Using Machine Learning to Discover Diagnostic Sequence Motifs
Duration of the Project: February 1997 - March 1999
Performance was measured using a new cost function, Relative Advantage (RA). The RA results show that searching for NPPs by using our best NPP predictor as a filter is more than 100 times more efficient than randomly selecting proteins for synthesis and testing them for biological activity.
RA may be used to measure performance of a recognition model for any domain where 1) the proportion of positives in the set of examples is very small; 2) there is no benchmark recognition method and 3) there is no guarantee that all positives can be identified as such. In such domains, the proportion of positive examples in the population is not known and a set of negatives cannot be identified with complete confidence.
A general method was developed for assessing the significance of the difference between RA values obtained in comparative trials. RA is estimated by summing the estimate of performance on each test-set instance.

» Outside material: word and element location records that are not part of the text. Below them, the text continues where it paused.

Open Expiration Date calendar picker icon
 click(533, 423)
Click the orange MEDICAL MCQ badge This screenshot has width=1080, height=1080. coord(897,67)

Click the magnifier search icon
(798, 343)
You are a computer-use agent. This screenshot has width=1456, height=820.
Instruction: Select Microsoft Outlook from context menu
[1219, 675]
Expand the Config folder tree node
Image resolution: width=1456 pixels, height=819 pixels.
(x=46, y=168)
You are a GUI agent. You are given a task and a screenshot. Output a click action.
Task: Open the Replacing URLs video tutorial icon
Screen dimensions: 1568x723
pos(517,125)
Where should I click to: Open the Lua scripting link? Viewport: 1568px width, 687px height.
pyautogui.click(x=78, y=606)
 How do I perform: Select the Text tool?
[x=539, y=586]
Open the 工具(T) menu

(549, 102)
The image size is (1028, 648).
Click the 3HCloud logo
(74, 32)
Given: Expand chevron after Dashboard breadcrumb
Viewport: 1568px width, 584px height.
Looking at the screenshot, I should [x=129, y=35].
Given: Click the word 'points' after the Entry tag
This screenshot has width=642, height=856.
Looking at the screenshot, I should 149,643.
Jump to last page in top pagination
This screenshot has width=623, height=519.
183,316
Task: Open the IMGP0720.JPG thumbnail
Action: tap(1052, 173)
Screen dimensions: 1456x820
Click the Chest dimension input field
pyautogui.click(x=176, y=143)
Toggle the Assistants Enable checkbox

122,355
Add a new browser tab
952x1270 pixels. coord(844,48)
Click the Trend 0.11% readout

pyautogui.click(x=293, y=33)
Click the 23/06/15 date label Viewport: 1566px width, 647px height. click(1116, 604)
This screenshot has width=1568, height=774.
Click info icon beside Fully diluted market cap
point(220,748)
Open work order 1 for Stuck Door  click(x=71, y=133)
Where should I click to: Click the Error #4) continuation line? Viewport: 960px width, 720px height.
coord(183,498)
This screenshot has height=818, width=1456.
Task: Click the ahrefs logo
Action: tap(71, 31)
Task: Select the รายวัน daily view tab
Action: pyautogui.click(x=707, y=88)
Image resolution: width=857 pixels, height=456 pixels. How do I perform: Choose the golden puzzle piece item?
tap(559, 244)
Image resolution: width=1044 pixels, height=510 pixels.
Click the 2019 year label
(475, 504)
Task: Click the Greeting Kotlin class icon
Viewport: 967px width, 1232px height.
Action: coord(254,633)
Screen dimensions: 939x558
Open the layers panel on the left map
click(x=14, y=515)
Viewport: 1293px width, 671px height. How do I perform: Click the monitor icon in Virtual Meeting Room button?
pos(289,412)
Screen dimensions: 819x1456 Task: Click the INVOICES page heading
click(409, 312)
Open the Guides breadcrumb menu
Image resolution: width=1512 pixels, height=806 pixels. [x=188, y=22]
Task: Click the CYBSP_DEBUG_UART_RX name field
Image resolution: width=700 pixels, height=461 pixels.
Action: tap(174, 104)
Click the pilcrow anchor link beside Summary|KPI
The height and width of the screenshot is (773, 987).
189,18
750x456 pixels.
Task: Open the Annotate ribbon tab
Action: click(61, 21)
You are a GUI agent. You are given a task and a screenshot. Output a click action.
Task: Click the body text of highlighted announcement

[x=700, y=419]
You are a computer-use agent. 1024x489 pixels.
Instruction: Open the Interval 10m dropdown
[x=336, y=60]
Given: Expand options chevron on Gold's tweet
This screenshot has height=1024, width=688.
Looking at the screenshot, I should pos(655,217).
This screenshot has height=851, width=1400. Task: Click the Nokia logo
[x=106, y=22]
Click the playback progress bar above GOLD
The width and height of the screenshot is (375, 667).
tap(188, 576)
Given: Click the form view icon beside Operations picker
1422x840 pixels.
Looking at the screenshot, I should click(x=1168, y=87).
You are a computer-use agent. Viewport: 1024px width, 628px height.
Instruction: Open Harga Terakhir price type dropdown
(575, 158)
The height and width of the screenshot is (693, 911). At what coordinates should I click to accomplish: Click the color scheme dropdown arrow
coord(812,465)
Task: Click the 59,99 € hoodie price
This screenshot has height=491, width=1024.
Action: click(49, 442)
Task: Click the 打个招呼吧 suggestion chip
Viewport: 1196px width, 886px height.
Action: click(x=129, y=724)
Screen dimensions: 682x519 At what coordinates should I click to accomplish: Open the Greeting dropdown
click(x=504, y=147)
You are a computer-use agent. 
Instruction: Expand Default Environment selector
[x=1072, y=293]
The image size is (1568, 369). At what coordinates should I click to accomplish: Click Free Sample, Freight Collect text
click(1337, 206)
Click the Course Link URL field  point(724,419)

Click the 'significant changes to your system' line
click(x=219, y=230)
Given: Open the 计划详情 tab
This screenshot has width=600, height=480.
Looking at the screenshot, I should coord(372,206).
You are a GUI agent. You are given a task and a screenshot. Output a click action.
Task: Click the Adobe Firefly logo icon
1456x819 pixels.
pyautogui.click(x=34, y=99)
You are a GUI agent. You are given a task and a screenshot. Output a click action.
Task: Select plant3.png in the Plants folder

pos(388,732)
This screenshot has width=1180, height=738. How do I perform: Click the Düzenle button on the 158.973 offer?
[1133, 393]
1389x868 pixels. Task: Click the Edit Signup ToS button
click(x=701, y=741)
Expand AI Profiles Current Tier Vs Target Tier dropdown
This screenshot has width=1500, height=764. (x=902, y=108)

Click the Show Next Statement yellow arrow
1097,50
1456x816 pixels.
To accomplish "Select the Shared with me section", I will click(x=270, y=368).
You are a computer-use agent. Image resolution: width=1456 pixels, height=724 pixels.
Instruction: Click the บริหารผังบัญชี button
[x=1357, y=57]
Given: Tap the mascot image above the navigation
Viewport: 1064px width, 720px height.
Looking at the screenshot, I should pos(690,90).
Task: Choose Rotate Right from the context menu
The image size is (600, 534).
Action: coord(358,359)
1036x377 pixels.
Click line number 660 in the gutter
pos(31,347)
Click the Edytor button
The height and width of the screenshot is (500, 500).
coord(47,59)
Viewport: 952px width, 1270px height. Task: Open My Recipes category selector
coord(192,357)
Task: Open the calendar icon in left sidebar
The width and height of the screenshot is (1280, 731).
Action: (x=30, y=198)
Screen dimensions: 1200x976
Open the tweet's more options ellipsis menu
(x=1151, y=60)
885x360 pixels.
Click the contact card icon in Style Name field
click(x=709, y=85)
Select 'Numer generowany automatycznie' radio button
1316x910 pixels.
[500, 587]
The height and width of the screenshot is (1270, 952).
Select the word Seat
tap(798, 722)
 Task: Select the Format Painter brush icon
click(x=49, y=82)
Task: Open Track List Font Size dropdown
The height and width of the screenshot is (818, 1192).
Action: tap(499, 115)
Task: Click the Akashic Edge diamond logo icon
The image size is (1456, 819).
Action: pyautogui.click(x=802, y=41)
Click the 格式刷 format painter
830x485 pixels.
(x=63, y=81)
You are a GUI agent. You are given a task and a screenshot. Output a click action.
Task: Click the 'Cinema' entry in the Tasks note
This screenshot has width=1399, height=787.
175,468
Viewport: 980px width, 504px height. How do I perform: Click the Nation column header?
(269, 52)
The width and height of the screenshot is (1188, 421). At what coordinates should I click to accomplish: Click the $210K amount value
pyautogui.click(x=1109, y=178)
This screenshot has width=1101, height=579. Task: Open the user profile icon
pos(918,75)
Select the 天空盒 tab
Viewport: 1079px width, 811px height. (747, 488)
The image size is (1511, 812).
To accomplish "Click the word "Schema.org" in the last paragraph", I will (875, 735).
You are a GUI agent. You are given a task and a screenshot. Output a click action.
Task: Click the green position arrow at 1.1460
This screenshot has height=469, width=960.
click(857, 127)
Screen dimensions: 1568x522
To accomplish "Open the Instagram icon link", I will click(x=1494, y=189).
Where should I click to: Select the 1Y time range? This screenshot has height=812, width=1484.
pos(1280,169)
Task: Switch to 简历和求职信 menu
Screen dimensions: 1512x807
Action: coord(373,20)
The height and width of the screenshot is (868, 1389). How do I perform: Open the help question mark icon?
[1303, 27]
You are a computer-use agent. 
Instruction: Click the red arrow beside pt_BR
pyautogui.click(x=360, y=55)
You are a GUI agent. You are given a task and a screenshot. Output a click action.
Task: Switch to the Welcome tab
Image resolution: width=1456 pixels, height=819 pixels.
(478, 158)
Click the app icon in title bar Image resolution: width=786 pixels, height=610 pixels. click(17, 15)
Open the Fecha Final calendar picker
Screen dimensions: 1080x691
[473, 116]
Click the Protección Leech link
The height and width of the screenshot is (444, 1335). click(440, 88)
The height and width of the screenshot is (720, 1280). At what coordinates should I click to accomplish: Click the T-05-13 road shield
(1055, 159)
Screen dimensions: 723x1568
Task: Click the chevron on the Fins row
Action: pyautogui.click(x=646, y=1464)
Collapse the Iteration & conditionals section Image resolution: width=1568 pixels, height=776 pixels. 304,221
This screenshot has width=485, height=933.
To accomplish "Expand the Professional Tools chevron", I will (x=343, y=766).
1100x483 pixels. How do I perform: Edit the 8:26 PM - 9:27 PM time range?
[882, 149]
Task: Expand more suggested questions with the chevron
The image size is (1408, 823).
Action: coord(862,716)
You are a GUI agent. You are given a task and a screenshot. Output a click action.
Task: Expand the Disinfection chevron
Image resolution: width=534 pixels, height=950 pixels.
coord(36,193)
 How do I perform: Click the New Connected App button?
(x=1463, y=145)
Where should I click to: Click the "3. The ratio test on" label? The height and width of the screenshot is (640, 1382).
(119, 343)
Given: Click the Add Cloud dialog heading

The method uses a) identically distributed random variables representing the outcome for each instance; b) a sample mean which approaches the population mean in the limit and c) a relatively small sample variance.
The aim of this part of the project was to generate motifs that would be capable of accurately discriminating between protein sub-families automatically. (There are many examples where knowing which sub-family a new protein belongs to is the key factor in predicting its likely biological function.)
Progol was used to generate rules which classify the cyclase proteins in a data-set supplied by Smith-Kline Beecham as belonging to either the guanylyl cyclase or adenylyl cyclase sub-families with an estimated accuracy of 98.6% +/- 1.4%. Note that a rule which simply stated that every protein is guanylyl cyclase would only have accuracy of 42.0% on this data-set.